Taymon Beal was pinging us about some help with using the LessWrong API to construct a sidebar for SSC with upcoming meetups. I figured I would write up my response publicly so that other people might be able to learn from it.
As I understand the thing correctly (though Taymon can correct me in the comments) he wanted a way to query the API to get a list of all upcoming SSC meetups. This is the the GraphQL query that I would construct to make that happen (note to myself to fix the code embedding editor component):
{PostsList(terms: {view: "nearbyEvents", filter: "SSC", lat: 0, lng: 0}) {
_id
createdAt
title
mongoLocation
location
}}
You can also play around with this interactively on our GraphiQL page.
The "nearbyEvents" view right now requires you to specify a location, and returns all upcoming meetups (to any point in the future) ordered by their distance from that point. You can find the full definition of that view here.
So correct me if I'm wrong here, but the way timezones seem to work is that, when creating an event, you specify a "local" time, then the app translates that time from whatever it thinks your browser's time zone is into UTC and saves it in the database. When somebody else views the event, the app translates the time in the database from UTC to whatever it thinks their browser's time zone is and displays that.

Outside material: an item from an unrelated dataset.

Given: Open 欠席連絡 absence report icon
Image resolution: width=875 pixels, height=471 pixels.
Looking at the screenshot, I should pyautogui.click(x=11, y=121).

I suppose this will at least sometimes work okay in practice, but if somebody creates an event in a time zone other than the one they're in right now, it will be wrong, and if you're viewing an event in a different time zone from your own, it'll be unclear which time zone is meant. Also, Moment.js's guess as to the user's time zone is not always reliable.
I think the right way to handle this would be to use the Google Maps API to determine, from the event's location and the given local time, what time zone the event is in, and then to attach that time zone to the time stored in the database and display it explicitly on the page. Does this make sense?